> **Goal**: Rescale everything from the line containing "Given: Select the money bag icon" down to the line containing "Looking at the screenshot, the action is [394, 148].", both included, by writing those lines out again with the requests and multiplying each coordinate in the answers by 2.55, rounded to whole numbers with halves rounded up. Leave all other numbers unchanged.
--- START OF Records to process ---
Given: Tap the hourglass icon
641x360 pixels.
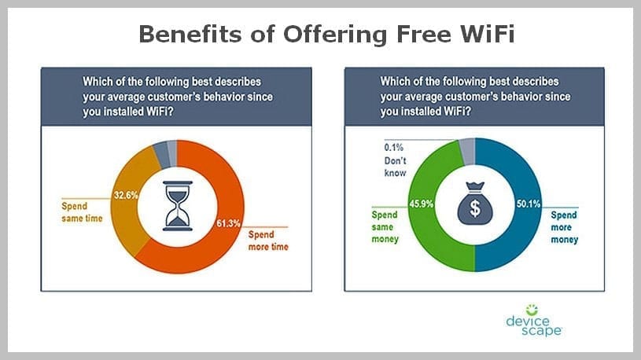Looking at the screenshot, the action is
--- END OF Records to process ---
--- START OF Records to process ---
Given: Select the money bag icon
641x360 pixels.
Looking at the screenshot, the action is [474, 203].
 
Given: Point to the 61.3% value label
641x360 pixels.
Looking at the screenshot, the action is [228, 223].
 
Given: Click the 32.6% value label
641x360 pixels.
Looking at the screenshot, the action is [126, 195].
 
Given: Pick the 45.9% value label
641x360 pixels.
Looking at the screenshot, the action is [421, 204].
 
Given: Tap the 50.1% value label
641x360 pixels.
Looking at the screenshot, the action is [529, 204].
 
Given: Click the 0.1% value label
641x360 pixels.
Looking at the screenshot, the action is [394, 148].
--- END OF Records to process ---
> **Output of the exercise**:
Given: Select the money bag icon
641x360 pixels.
Looking at the screenshot, the action is [1209, 518].
 
Given: Point to the 61.3% value label
641x360 pixels.
Looking at the screenshot, the action is [581, 569].
 
Given: Click the 32.6% value label
641x360 pixels.
Looking at the screenshot, the action is [321, 497].
 
Given: Pick the 45.9% value label
641x360 pixels.
Looking at the screenshot, the action is [1074, 520].
 
Given: Tap the 50.1% value label
641x360 pixels.
Looking at the screenshot, the action is [1349, 520].
 
Given: Click the 0.1% value label
641x360 pixels.
Looking at the screenshot, the action is [1005, 377].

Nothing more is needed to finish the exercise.